● Work required
Render every non-blank line of the material below as a Markdown table with two columns, "Row" for the line's number and "Line" for its text.

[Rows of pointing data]
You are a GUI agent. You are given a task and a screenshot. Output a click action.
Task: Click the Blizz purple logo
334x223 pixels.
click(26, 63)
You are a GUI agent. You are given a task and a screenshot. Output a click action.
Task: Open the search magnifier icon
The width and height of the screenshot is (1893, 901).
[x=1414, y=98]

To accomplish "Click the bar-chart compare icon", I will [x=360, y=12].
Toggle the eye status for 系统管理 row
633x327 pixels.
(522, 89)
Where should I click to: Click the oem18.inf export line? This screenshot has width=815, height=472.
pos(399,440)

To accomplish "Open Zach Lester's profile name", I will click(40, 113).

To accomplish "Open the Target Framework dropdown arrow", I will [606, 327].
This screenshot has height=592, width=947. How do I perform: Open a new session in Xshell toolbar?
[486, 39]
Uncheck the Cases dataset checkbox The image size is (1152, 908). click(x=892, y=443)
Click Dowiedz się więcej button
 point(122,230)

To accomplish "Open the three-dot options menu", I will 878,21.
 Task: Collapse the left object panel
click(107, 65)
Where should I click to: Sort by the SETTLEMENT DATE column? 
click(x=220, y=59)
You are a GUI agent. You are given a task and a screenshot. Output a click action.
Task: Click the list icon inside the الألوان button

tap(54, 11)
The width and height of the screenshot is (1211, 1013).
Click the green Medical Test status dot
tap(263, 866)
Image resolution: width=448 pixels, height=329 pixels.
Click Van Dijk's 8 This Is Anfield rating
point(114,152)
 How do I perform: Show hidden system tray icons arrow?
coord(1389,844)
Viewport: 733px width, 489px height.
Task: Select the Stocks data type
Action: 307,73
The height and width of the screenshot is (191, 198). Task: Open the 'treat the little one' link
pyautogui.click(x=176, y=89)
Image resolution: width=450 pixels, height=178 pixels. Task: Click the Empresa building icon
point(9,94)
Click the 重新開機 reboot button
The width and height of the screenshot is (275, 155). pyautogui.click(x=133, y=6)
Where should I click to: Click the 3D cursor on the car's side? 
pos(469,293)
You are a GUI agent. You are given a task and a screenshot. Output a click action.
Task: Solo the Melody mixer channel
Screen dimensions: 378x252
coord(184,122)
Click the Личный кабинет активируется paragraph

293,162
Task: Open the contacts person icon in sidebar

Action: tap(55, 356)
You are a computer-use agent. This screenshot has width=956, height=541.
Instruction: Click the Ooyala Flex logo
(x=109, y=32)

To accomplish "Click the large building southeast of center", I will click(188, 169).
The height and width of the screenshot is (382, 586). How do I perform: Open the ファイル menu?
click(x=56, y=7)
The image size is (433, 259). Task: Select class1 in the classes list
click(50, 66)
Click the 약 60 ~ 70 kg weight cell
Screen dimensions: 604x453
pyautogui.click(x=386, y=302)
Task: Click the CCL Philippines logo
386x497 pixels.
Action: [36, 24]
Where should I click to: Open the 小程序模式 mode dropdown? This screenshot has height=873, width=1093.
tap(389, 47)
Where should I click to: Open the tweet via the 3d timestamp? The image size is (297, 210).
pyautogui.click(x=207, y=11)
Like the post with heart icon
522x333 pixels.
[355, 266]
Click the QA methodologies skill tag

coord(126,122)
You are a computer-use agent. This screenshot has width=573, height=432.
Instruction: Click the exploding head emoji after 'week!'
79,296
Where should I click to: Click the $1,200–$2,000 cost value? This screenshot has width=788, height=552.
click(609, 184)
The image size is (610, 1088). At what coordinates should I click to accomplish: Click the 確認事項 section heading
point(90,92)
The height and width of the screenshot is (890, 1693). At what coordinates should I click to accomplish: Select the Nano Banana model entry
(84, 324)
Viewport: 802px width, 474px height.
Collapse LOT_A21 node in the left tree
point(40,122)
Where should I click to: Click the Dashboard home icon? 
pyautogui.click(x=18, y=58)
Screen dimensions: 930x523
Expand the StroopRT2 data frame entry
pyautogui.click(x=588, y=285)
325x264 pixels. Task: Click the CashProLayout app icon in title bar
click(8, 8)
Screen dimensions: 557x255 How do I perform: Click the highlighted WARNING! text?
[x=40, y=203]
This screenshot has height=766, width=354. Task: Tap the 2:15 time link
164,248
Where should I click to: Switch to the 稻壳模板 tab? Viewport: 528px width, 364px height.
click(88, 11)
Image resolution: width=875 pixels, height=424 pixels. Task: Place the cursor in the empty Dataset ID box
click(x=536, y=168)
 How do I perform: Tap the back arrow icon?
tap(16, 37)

● Output of the exercise
| Row | Line |
|---|---|
| 1 | You are a GUI agent. You are given a task and a screenshot. Output a click action. |
| 2 | Task: Click the Blizz purple logo |
| 3 | 334x223 pixels. |
| 4 | click(26, 63) |
| 5 | You are a GUI agent. You are given a task and a screenshot. Output a click action. |
| 6 | Task: Open the search magnifier icon |
| 7 | The width and height of the screenshot is (1893, 901). |
| 8 | [x=1414, y=98] |
| 9 | To accomplish "Click the bar-chart compare icon", I will [x=360, y=12]. |
| 10 | Toggle the eye status for 系统管理 row |
| 11 | 633x327 pixels. |
| 12 | (522, 89) |
| 13 | Where should I click to: Click the oem18.inf export line? This screenshot has width=815, height=472. |
| 14 | pos(399,440) |
| 15 | To accomplish "Open Zach Lester's profile name", I will click(40, 113). |
| 16 | To accomplish "Open the Target Framework dropdown arrow", I will [606, 327]. |
| 17 | This screenshot has height=592, width=947. How do I perform: Open a new session in Xshell toolbar? |
| 18 | [486, 39] |
| 19 | Uncheck the Cases dataset checkbox The image size is (1152, 908). click(x=892, y=443) |
| 20 | Click Dowiedz się więcej button |
| 21 |  point(122,230) |
| 22 | To accomplish "Open the three-dot options menu", I will 878,21. |
| 23 |  Task: Collapse the left object panel |
| 24 | click(107, 65) |
| 25 | Where should I click to: Sort by the SETTLEMENT DATE column?  |
| 26 | click(x=220, y=59) |
| 27 | You are a GUI agent. You are given a task and a screenshot. Output a click action. |
| 28 | Task: Click the list icon inside the الألوان button |
| 29 | tap(54, 11) |
| 30 | The width and height of the screenshot is (1211, 1013). |
| 31 | Click the green Medical Test status dot |
| 32 | tap(263, 866) |
| 33 | Image resolution: width=448 pixels, height=329 pixels. |
| 34 | Click Van Dijk's 8 This Is Anfield rating |
| 35 | point(114,152) |
| 36 |  How do I perform: Show hidden system tray icons arrow? |
| 37 | coord(1389,844) |
| 38 | Viewport: 733px width, 489px height. |
| 39 | Task: Select the Stocks data type |
| 40 | Action: 307,73 |
| 41 | The height and width of the screenshot is (191, 198). Task: Open the 'treat the little one' link |
| 42 | pyautogui.click(x=176, y=89) |
| 43 | Image resolution: width=450 pixels, height=178 pixels. Task: Click the Empresa building icon |
| 44 | point(9,94) |
| 45 | Click the 重新開機 reboot button |
| 46 | The width and height of the screenshot is (275, 155). pyautogui.click(x=133, y=6) |
| 47 | Where should I click to: Click the 3D cursor on the car's side?  |
| 48 | pos(469,293) |
| 49 | You are a GUI agent. You are given a task and a screenshot. Output a click action. |
| 50 | Task: Solo the Melody mixer channel |
| 51 | Screen dimensions: 378x252 |
| 52 | coord(184,122) |
| 53 | Click the Личный кабинет активируется paragraph |
| 54 | 293,162 |
| 55 | Task: Open the contacts person icon in sidebar |
| 56 | Action: tap(55, 356) |
| 57 | You are a computer-use agent. This screenshot has width=956, height=541. |
| 58 | Instruction: Click the Ooyala Flex logo |
| 59 | (x=109, y=32) |
| 60 | To accomplish "Click the large building southeast of center", I will click(188, 169). |
| 61 | The height and width of the screenshot is (382, 586). How do I perform: Open the ファイル menu? |
| 62 | click(x=56, y=7) |
| 63 | The image size is (433, 259). Task: Select class1 in the classes list |
| 64 | click(50, 66) |
| 65 | Click the 약 60 ~ 70 kg weight cell |
| 66 | Screen dimensions: 604x453 |
| 67 | pyautogui.click(x=386, y=302) |
| 68 | Task: Click the CCL Philippines logo |
| 69 | 386x497 pixels. |
| 70 | Action: [36, 24] |
| 71 | Where should I click to: Open the 小程序模式 mode dropdown? This screenshot has height=873, width=1093. |
| 72 | tap(389, 47) |
| 73 | Where should I click to: Open the tweet via the 3d timestamp? The image size is (297, 210). |
| 74 | pyautogui.click(x=207, y=11) |
| 75 | Like the post with heart icon |
| 76 | 522x333 pixels. |
| 77 | [355, 266] |
| 78 | Click the QA methodologies skill tag |
| 79 | coord(126,122) |
| 80 | You are a computer-use agent. This screenshot has width=573, height=432. |
| 81 | Instruction: Click the exploding head emoji after 'week!' |
| 82 | 79,296 |
| 83 | Where should I click to: Click the $1,200–$2,000 cost value? This screenshot has width=788, height=552. |
| 84 | click(609, 184) |
| 85 | The image size is (610, 1088). At what coordinates should I click to accomplish: Click the 確認事項 section heading |
| 86 | point(90,92) |
| 87 | The height and width of the screenshot is (890, 1693). At what coordinates should I click to accomplish: Select the Nano Banana model entry |
| 88 | (84, 324) |
| 89 | Viewport: 802px width, 474px height. |
| 90 | Collapse LOT_A21 node in the left tree |
| 91 | point(40,122) |
| 92 | Where should I click to: Click the Dashboard home icon?  |
| 93 | pyautogui.click(x=18, y=58) |
| 94 | Screen dimensions: 930x523 |
| 95 | Expand the StroopRT2 data frame entry |
| 96 | pyautogui.click(x=588, y=285) |
| 97 | 325x264 pixels. Task: Click the CashProLayout app icon in title bar |
| 98 | click(8, 8) |
| 99 | Screen dimensions: 557x255 How do I perform: Click the highlighted WARNING! text? |
| 100 | [x=40, y=203] |
| 101 | This screenshot has height=766, width=354. Task: Tap the 2:15 time link |
| 102 | 164,248 |
| 103 | Where should I click to: Switch to the 稻壳模板 tab? Viewport: 528px width, 364px height. |
| 104 | click(88, 11) |
| 105 | Image resolution: width=875 pixels, height=424 pixels. Task: Place the cursor in the empty Dataset ID box |
| 106 | click(x=536, y=168) |
| 107 |  How do I perform: Tap the back arrow icon? |
| 108 | tap(16, 37) |